* START DATA EXCERPTS *

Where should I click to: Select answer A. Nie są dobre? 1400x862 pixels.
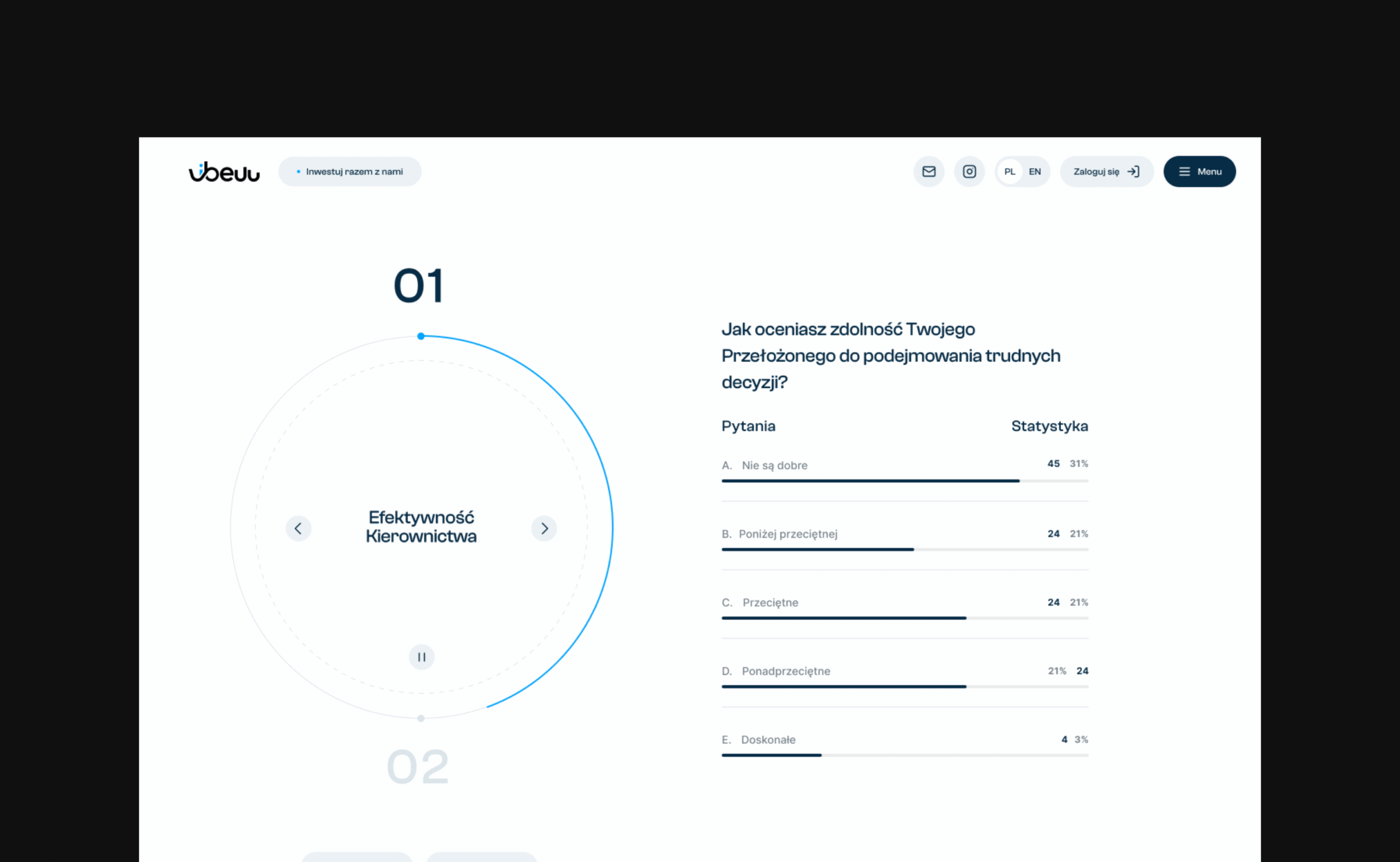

* END DATA EXCERPTS *
* START DATA EXCERPTS *

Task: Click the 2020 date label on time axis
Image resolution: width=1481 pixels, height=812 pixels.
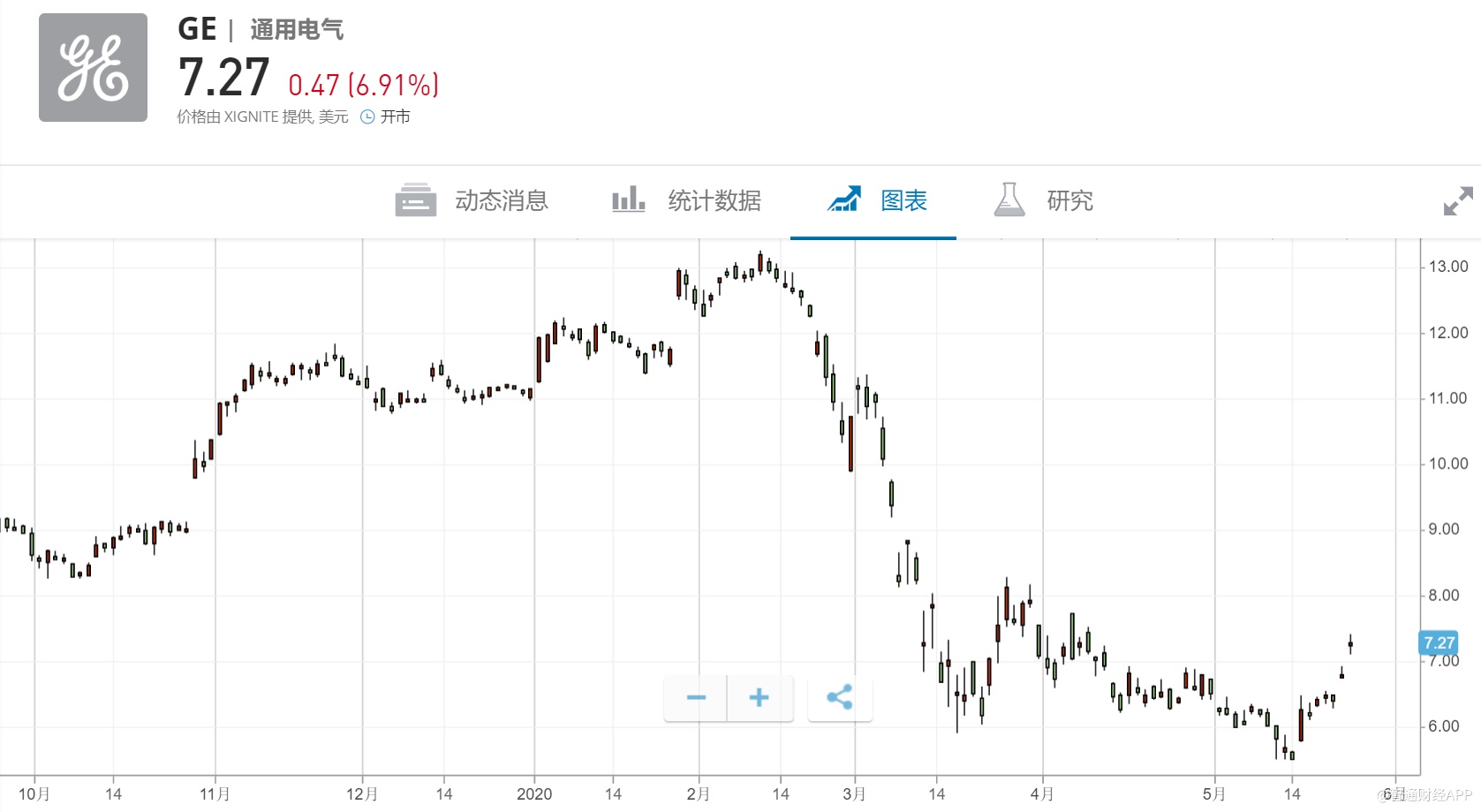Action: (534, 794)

* END DATA EXCERPTS *
* START DATA EXCERPTS *

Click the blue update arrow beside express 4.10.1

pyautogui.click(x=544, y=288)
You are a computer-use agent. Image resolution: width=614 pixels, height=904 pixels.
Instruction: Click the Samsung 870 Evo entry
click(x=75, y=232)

* END DATA EXCERPTS *

◆ **OBJECTIVE**: Rewrite the part that opens with the line containing "Task: Click the 2020 date label on time axis" and closes with the line containing "Action: (534, 794)", changing "date label" to "year label" and leaving everything else as it is. Give only those lines, without the pictures.

◆ **EXERCISE OUTPUT**:
Task: Click the 2020 year label on time axis
Image resolution: width=1481 pixels, height=812 pixels.
Action: (534, 794)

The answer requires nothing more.